I now have a page of printed notes that I take with me to A&E to give to the doctors – they all say that it is really helpful. Only the rheumatology consultants at the main hospital seemed to know about CRPS, though finally in 2023 one of the new doctors at my GP surgery had actually heard of CRPS, though he had never seen a case. 

2 photo's of feet. In each image the right foot is a lot more red and swollen than the other.

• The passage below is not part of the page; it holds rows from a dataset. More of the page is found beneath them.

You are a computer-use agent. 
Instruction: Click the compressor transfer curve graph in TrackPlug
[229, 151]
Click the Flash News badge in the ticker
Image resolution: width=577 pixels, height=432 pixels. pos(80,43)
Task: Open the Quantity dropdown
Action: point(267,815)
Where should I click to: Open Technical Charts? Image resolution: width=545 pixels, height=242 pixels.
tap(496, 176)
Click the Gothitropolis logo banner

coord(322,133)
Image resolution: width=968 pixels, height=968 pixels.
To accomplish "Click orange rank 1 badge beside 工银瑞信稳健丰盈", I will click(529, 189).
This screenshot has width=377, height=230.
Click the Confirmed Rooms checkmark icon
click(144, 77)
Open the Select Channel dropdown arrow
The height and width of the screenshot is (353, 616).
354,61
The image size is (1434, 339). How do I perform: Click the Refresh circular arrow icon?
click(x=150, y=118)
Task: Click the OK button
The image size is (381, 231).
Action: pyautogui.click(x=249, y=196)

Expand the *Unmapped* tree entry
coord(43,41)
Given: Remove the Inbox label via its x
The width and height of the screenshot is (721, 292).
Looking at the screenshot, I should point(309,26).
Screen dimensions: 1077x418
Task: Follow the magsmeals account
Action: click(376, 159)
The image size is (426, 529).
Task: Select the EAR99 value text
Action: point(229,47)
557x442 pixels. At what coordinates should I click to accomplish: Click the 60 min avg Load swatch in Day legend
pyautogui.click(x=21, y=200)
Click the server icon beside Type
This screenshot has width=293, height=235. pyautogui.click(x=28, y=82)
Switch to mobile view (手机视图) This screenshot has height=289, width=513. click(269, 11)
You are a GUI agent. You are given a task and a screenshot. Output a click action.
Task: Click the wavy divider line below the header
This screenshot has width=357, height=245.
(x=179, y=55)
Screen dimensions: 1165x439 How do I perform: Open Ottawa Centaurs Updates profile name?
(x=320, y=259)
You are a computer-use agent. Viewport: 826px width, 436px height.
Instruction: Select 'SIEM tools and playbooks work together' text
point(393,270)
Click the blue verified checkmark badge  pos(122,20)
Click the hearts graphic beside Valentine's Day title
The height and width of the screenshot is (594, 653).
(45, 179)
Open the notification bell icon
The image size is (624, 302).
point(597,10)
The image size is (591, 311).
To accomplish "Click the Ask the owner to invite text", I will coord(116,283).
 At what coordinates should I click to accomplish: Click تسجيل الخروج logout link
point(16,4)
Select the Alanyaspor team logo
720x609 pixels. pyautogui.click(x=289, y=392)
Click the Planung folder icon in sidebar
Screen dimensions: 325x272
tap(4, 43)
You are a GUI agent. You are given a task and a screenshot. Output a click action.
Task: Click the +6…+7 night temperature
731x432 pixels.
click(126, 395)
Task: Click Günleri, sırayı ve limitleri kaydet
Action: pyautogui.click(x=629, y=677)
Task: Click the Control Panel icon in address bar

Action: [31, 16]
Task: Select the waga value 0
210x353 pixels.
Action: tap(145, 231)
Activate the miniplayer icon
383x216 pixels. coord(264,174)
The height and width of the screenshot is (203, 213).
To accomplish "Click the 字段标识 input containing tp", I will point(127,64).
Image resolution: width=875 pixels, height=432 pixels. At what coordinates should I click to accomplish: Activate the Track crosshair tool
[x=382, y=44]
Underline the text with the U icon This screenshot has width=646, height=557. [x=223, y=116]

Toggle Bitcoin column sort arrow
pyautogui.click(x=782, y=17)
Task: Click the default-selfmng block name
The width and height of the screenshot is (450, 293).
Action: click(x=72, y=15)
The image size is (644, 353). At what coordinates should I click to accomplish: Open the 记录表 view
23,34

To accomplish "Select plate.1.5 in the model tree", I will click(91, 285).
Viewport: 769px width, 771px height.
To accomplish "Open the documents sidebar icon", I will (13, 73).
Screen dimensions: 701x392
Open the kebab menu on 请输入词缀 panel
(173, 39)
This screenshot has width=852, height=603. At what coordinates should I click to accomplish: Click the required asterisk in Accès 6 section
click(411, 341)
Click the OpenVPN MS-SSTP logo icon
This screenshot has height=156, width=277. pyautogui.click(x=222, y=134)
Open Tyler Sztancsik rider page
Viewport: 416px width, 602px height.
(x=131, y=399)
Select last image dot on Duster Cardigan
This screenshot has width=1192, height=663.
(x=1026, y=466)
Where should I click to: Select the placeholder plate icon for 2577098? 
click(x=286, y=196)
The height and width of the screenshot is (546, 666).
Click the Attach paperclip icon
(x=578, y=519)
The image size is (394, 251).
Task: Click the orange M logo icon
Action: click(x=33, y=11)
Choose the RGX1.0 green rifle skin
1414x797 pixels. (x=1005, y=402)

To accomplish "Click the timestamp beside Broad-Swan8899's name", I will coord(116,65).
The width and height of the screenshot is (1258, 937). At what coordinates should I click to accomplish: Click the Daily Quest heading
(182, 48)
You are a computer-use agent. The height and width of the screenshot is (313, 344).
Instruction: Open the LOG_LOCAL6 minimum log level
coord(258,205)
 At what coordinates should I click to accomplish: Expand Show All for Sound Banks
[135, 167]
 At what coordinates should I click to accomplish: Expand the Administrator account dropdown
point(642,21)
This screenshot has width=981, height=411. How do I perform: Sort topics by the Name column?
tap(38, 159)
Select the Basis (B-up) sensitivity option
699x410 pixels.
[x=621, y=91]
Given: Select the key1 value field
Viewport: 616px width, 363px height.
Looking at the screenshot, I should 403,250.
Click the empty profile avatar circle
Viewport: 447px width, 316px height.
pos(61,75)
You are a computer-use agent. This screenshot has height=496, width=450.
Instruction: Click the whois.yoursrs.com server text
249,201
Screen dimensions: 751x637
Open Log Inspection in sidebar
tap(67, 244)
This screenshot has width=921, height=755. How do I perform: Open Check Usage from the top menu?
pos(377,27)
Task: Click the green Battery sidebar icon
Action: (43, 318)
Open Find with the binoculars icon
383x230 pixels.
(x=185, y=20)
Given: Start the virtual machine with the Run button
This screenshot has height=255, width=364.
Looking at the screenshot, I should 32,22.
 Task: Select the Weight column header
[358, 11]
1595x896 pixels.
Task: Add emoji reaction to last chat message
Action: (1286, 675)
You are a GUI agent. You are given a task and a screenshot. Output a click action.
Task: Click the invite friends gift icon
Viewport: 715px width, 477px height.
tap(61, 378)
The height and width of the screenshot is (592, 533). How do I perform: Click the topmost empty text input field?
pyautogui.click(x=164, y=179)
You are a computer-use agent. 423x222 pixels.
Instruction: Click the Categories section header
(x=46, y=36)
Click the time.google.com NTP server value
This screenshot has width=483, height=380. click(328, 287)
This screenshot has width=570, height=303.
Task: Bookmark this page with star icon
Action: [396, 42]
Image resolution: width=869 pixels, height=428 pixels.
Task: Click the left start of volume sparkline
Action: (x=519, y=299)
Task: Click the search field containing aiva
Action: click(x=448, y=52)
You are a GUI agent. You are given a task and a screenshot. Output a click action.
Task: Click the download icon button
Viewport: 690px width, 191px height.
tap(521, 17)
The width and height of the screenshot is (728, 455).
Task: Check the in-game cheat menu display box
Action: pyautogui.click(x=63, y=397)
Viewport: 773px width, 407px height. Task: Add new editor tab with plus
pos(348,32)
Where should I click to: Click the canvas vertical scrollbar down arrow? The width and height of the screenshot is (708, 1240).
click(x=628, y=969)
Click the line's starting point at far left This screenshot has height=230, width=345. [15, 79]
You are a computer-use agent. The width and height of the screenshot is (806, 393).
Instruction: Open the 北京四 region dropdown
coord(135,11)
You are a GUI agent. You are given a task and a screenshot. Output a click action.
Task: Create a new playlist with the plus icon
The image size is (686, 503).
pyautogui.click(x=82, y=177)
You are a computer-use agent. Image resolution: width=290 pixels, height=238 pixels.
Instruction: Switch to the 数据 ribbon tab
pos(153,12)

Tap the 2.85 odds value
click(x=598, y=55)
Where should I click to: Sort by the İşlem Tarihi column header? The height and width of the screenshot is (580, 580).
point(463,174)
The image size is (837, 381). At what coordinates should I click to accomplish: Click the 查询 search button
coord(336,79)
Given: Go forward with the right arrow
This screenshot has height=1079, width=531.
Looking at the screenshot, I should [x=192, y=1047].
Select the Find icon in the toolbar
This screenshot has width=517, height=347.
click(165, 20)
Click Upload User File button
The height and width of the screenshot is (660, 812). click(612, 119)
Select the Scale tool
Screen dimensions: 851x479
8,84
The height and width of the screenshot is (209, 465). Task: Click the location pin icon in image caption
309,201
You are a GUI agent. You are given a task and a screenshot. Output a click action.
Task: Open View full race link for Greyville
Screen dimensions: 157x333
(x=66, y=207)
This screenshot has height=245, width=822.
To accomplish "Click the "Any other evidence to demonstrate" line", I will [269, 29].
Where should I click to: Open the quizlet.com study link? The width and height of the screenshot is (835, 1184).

My initial treatment involved an intravenous course of a drug commonly given to people with breast and other cancers in order to help with / strengthen bones. Initially my condition improved slightly and I was out of my wheelchair for a while and getting about on crutches and a walking stick. My treatment then involved 4 months of physiotherapy at my local hospital with exercises for my feet and legs but I had to stop that treatment because in my case it was doing me more harm than good and not improving my situation. At that time back in 2016 the physiotherapy department had not even heard of CRPS, however I think by now, in 2024, awareness about CRPS has slightly improved in the NHS.

Life with CRPS

Over the last 8 years my CRPS has impacted various parts of my body resulting in muscles wasting and continuing loss of bone density leading to Osteoporosis as identified in bone scans at hospital. My condition has now deteriorated to the point where I can no longer use crutches because my wrists are too weak to support my light weight. I am over 6 foot tall, and weigh only 57kg. My weakened wrists and muscles mean that I no longer have the strength to self propel myself in my old manual wheelchair, so I had to upgrade a few years ago to an electric powered chair and have a crane / hoist fitted in the boot of my car so I can lift the power wheelchair out of my car. I now also have a set of portable extendable wheelchair ramps in order for me to get in and out of the front and back door of my house.

One thing I have learnt with my deteriorating physical condition is to keep myself educated and aware of the latest improvements and products designed for disabled people. Acquiring and upgrading certain disability products has certainly helped me make the best of a bad situation.

An image of a hand writing some notes on a desk. There are several papers and notebooks and a cup of tea in the background.

A piece of advice

Another piece of advice I can give someone with a rare condition who might end up in an Accident and Emergency department, or someone who sees new healthcare professionals fairly frequently due to their condition, is to prepare a brief note/ letter that explains your condition. Some things you could include are:

  • Confirmed diagnosis (name of illness or illnesses).
  • List of tests (e.g. X-Rays in 2015, 2 MRI scans in 2016, CT scan and Colonoscopy in 2015, Bone Density scans etc.)
  • List of all medication (including dosage and frequency).
  • Allergy information (e.g. NOT ALLOWED NSAIDS, ASPRIN etc due to risk of internal bleeding also ALLERGIC to certain statins).
  • Usual permitted hospital pain relief.
  • Name of hospital/s you usually attend and your hospital patient number/s
  • Your Doctor / GPs details.
  • Your NHS number.
  • Your name, date of birth, home telephone / mobile number, email and home address.
  • Next of Kin details.
  • A short explanation in 1 or 2 sentences that will explain what your rare condition is to the doctor, nurse or ambulance crew that have never even heard of it.

I understand that in certain circumstances some hospitals are happy to look at medical records that a patient might provide to them on a USB computer stick as opposed to printed paperwork though I don’t know how common that is in the UK.

I hope some of the above information might help some people and I wish you all good luck with your rare medical condition.